Most modern cars with a manual transmission have 5 or 6 gears.
Common reasons for this to happen:
- Transmission Fluid Leak: Transmissions are a sealed system so leaking fluid indicates a serious problem. Leaks can occur in the pan gasket as well as other areas of the transmission. Transmission fluid is bright red or brown, as it gets older. If there is fluid under the car it should be inspected immediately. Transmission fluid is essential for the proper operation of the transmission and low fluid levels due to a leak can cause the transmission to basically self-destruct, which will result in a very expensive repair.
- Failing Transmission Solenoids: Transmission Solenoids control the flow of transmission fluid around the transmission. Trouble shifting is a common indicator that the solenoids are failing.
- Dirty or Contaminated Transmission Fluid: Transmission fluid gets dirty and contaminated over time and must be replaced. Difficulty in shifting can indicate that it is time to change the fluid. Transmission fluid should be flushed and replace roughly every 100,000 miles.
- Failing Transmission: Over time, especially as a vehicle goes over the 100,000 mile mark, parts and gears inside the transmission simply wear out. This process can be dramatically accelerated if the car is driven with low levels of transmission fluid. The transmission will have to be rebuilt or replaced which is a very expensive repair. Symptoms of a failing transmission include hard shifting, humming, clunking or grinding.

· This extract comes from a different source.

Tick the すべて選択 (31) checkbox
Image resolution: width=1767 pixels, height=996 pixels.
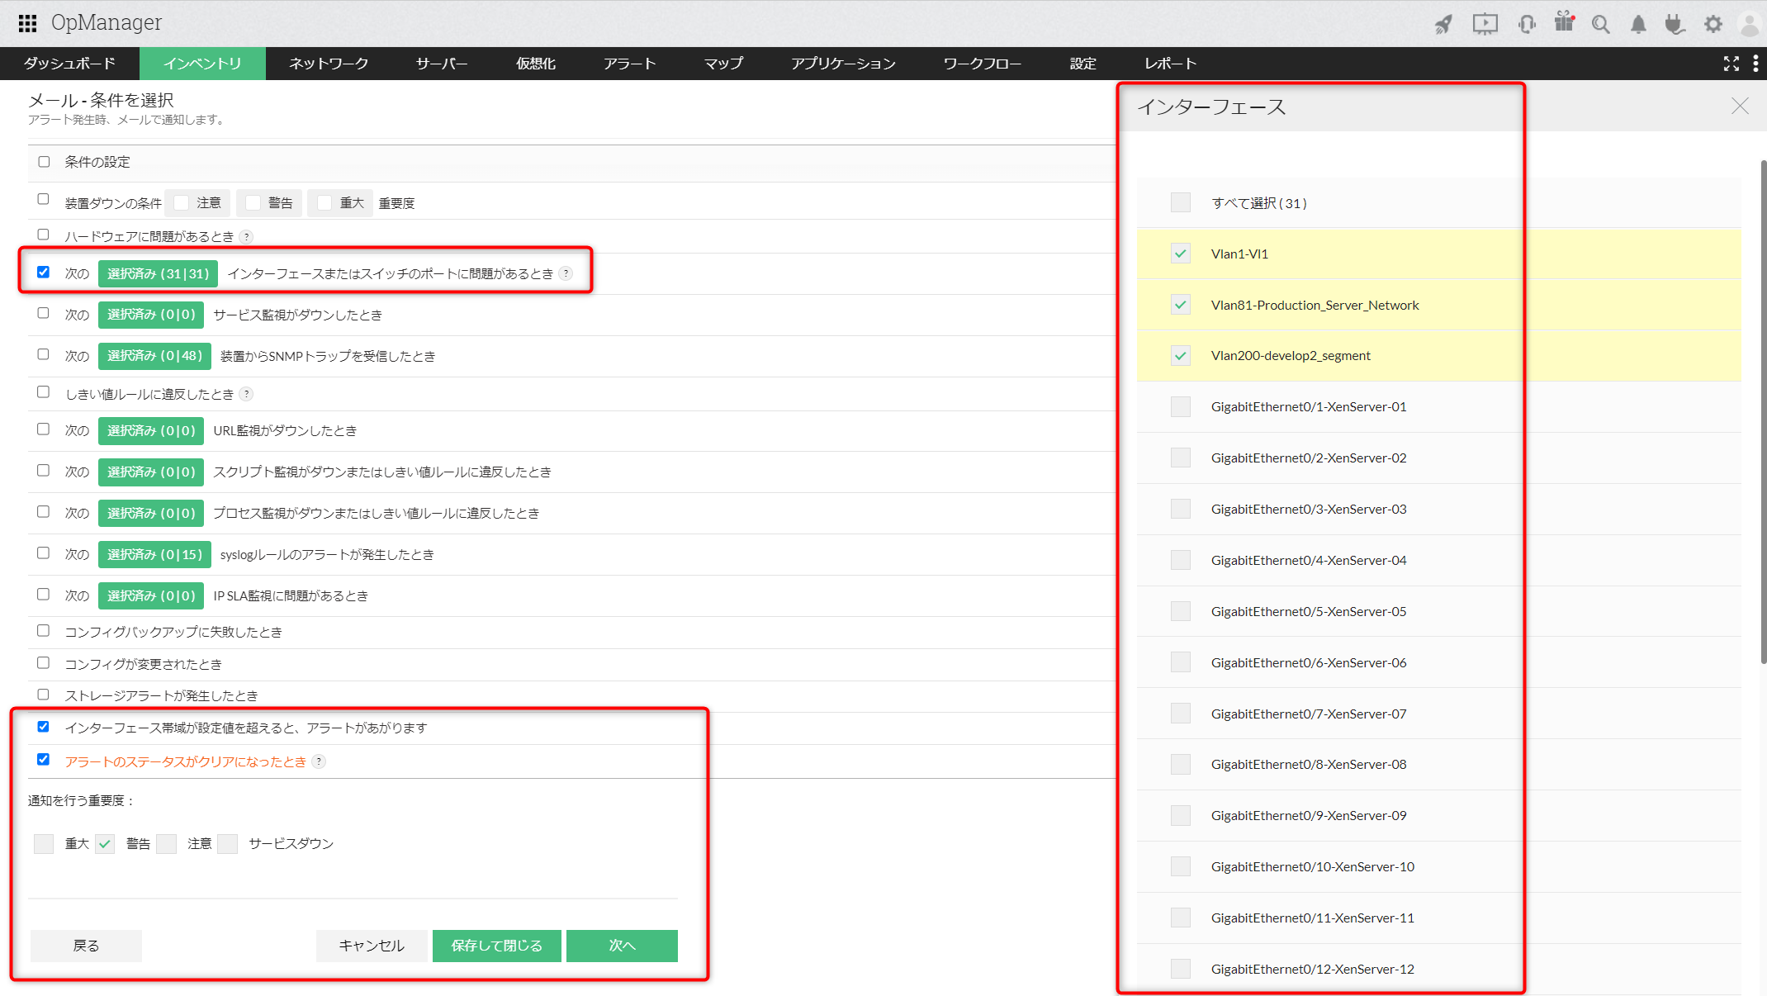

- Bad Shifter Cable: Some vehicles use a cable to link the shifter handle to the transmission. Typically an automatic transmission will have one cable while a manual transmission will have two. Over time the cable can stretch or break. A stretched cable can make the vehicle hard to shift into gear and the indictor needle may not line up with the gear the vehicle is actually in.
- Worn Out Clutch: Over time a clutch will wear out. The lifespan of a clutch can vary depending on the how the car is driven. Symptoms of a failing clutch not only include hard shifting but also a spongy feel to the clutch and a possible burning smell.
What to expect:
A top-rated mobile mechanic will come to your home or office to determine the source and cause of the Car is hard to shift issue, and will then provide a detailed inspection report that includes the scope and cost of the necessary repairs.
How it’s done:
A mechanic will inspect your car’s transmission and other important components. This will include your transmission fluid for leaks and contamination, failing solenoids, shifter cable and clutch. This will allow your mechanic to provide you with an accurate diagnosis of your hard shifting transmission.
How important is this service?
Transmission repairs can range from a simple and inexpensive adjustment to a major rebuild that can be very expensive. A car that is hard to shift is signaling that something is malfunctioning in the transmission or clutch and ignoring the problem will most likely lead to further damage, which can dramatically increase the cost of the repair.